Отклики, восторги и предложения можно присылать на [email protected]
– Как, книга о дизайне без единой картинки?
– Полагаю, отсутствие изображений будет хорошей иллюстрацией той мысли, что дизайн это не только и не столько изображения.
Вокзал, поезд, спешащие пассажиры. Вагон, наконец, трогается, предотъездные волнения позади. Непременно извлекается приготовленная в дорогу провизия… Но сначала жажда… Бутылка лимонада с этикеткой-«слюнявчиком». Оглядевшись, пассажир, возможно, несколько смущаясь, опирается на стол, и примеряется, чтоб открыть бутылку о его край, но в этот момент с облегчением нащупывает под столешней приделанную там скобку-открывалку.
Вот это волшебство, когда предмета как бы и вовсе нет, но в нужный момент он, подобно сказочному герою, внезапно обнаруживает себя, на меня, совсем еще малыша, произвело впечатление, которое, возможно (как это и бывает), во многом определило выбор профессии.
Дизайн часто понимается, как нанесение некоего макияжа на изделие, которое вообще-то и так прекрасно существует само по себе. Или же, как украшение, призванное привлечь внимание к вещи, и заставить купить. Причем, понимается так не только обыденным сознанием, но часто и теми, кто пытается дизайном заниматься (что гораздо хуже).

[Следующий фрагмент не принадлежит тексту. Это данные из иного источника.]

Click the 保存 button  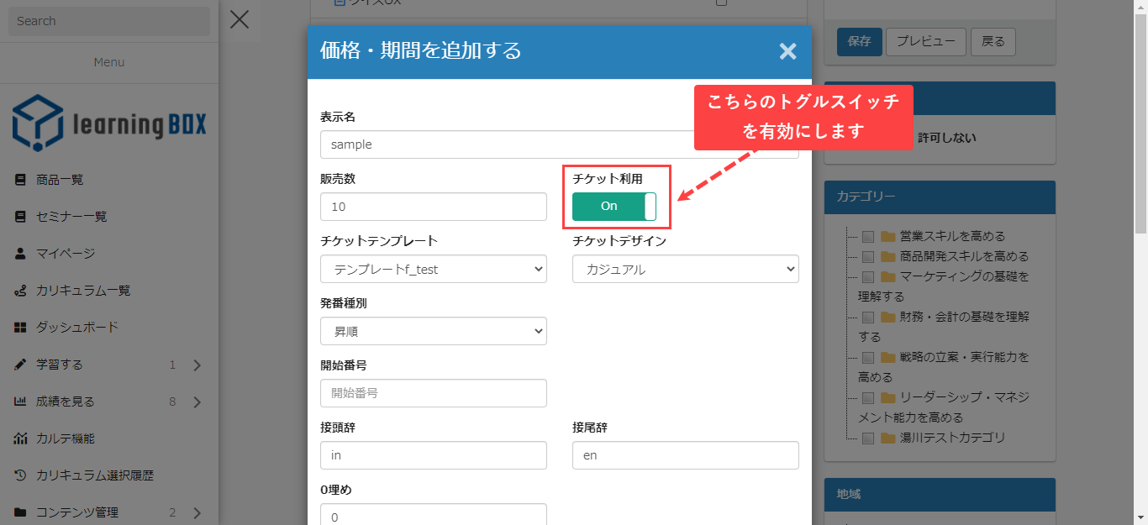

Но дизайн вовсе не обязательно таков. Порой он вообще незаметен. Дизайн, понимаемый как замысел (в точном переводе одного из значений этого английского слова).
Известно, что слова, переходя из одного языка в другой, несколько меняют значение, чаще всего приобретая более узкий смысл, что и произошло со словом дизайн в русском. Для англичанина это и чертеж, и рисунок, и просто набросок. А также задумка. Вплоть до того, что о коварных замыслах он скажет: evil designs.
В русский язык это слово пришло в значении промышленного проектирования, причем довольно поздно, и в советские времена было оно если не запретным, то нежелательным. Его заменяли довольно неуклюже и претенциозно на «техническую эстетику» или «художественное конструирование» в зависимости от степени близости к практическому применению.
И оба термина были не слишком удачными, поскольку своими значениями тащили в сторону как раз тех смыслов, от которых дизайнеры стремились уходить. За иностранное слово и хватаются-то из-за того, что его можно наполнить нужным смыслом. К примеру, зачем нужно в русском слово вельвет? Оттого, что оно означает не всякий бархат, как, к примеру, в английском, а особый, в рубчик.
И, коль мы уж так отвлеклись в сторону языкознания, замечу, что это единственная рациональная причина иностранных заимствований. Во многих других случаях в них нет большого смысла, что подтверждает ту ироничную мысль, что развитие языка движимо лишь тремя причинами: ленью им ворочать, невежеством и стремлением казаться умнее, чем оно есть).
Впрочем, ради справедливости надо бы отметить, что дело было не только в нелюбви начальства к иностранным терминам – само понятие входило в жизнь с трудом. Даже очень популярный в те времена чешский дизайнер Коварж в советских публикациях именовался изобретателем. Хотя он ничего не изобретал, а был ярким представителем появившегося вместе с широким распространением пластмасс модного в дизайне поветрия создавать разного рода ручки и рукояти, отвечавшие форме руки (нечто похожее – волнообразные выступы – можно обнаружить на руле 21-й «Волги»). Восторги по их поводу – «как это удобно!» довольно быстро иссякли, поскольку позднейшие исследования обнаружили их крайнюю неэргономичность. Выяснилось, что рука в этом не нуждается – при удержании предмета мы безотчетно делаем микродвижения пальцами, мышцы постоянно меняют положение и не так утомляются.